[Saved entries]
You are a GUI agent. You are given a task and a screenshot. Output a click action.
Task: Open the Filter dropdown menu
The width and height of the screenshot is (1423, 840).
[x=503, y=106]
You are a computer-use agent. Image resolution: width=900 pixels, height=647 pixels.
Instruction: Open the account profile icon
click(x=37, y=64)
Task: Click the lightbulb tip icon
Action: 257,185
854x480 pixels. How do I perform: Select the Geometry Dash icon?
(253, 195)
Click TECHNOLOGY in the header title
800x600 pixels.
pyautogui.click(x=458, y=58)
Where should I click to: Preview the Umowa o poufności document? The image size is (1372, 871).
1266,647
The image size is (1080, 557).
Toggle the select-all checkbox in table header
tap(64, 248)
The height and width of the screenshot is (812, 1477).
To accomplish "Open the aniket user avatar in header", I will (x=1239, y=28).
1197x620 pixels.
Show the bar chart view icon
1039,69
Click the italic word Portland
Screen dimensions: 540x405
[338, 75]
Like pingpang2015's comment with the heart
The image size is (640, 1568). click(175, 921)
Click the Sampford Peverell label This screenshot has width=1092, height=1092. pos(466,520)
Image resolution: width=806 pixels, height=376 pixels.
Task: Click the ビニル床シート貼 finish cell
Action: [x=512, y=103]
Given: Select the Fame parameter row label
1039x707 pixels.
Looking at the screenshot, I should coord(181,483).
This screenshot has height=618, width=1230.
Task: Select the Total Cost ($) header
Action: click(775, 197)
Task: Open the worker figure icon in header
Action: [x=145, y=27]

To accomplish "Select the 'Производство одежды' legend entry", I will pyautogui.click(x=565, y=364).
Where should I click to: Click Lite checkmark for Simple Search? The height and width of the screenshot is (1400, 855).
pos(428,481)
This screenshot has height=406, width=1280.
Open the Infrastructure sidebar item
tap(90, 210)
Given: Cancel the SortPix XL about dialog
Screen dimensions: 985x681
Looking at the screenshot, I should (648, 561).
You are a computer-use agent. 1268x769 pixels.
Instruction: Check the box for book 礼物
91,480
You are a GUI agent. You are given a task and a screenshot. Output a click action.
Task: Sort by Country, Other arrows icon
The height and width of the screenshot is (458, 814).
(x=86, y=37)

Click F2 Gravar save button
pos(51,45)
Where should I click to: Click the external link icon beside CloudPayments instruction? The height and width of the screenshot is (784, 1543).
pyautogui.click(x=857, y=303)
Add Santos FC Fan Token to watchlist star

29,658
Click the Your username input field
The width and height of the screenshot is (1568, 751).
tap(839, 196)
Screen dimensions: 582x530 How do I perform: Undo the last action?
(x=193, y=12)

• **TASK OBJECTIVE**
Your answer must be the lines from the first line of the records through the line containing "You are a computer-use agent. 1268x769", copied exactly.

• **WORKED SOLUTION**
You are a GUI agent. You are given a task and a screenshot. Output a click action.
Task: Open the Filter dropdown menu
The width and height of the screenshot is (1423, 840).
[x=503, y=106]
You are a computer-use agent. Image resolution: width=900 pixels, height=647 pixels.
Instruction: Open the account profile icon
click(x=37, y=64)
Task: Click the lightbulb tip icon
Action: 257,185
854x480 pixels. How do I perform: Select the Geometry Dash icon?
(253, 195)
Click TECHNOLOGY in the header title
800x600 pixels.
pyautogui.click(x=458, y=58)
Where should I click to: Preview the Umowa o poufności document? The image size is (1372, 871).
1266,647
The image size is (1080, 557).
Toggle the select-all checkbox in table header
tap(64, 248)
The height and width of the screenshot is (812, 1477).
To accomplish "Open the aniket user avatar in header", I will (x=1239, y=28).
1197x620 pixels.
Show the bar chart view icon
1039,69
Click the italic word Portland
Screen dimensions: 540x405
[338, 75]
Like pingpang2015's comment with the heart
The image size is (640, 1568). click(175, 921)
Click the Sampford Peverell label This screenshot has width=1092, height=1092. pos(466,520)
Image resolution: width=806 pixels, height=376 pixels.
Task: Click the ビニル床シート貼 finish cell
Action: [x=512, y=103]
Given: Select the Fame parameter row label
1039x707 pixels.
Looking at the screenshot, I should coord(181,483).
This screenshot has height=618, width=1230.
Task: Select the Total Cost ($) header
Action: click(775, 197)
Task: Open the worker figure icon in header
Action: [x=145, y=27]

To accomplish "Select the 'Производство одежды' legend entry", I will pyautogui.click(x=565, y=364).
Where should I click to: Click Lite checkmark for Simple Search? The height and width of the screenshot is (1400, 855).
pos(428,481)
This screenshot has height=406, width=1280.
Open the Infrastructure sidebar item
tap(90, 210)
Given: Cancel the SortPix XL about dialog
Screen dimensions: 985x681
Looking at the screenshot, I should (648, 561).
You are a computer-use agent. 1268x769 pixels.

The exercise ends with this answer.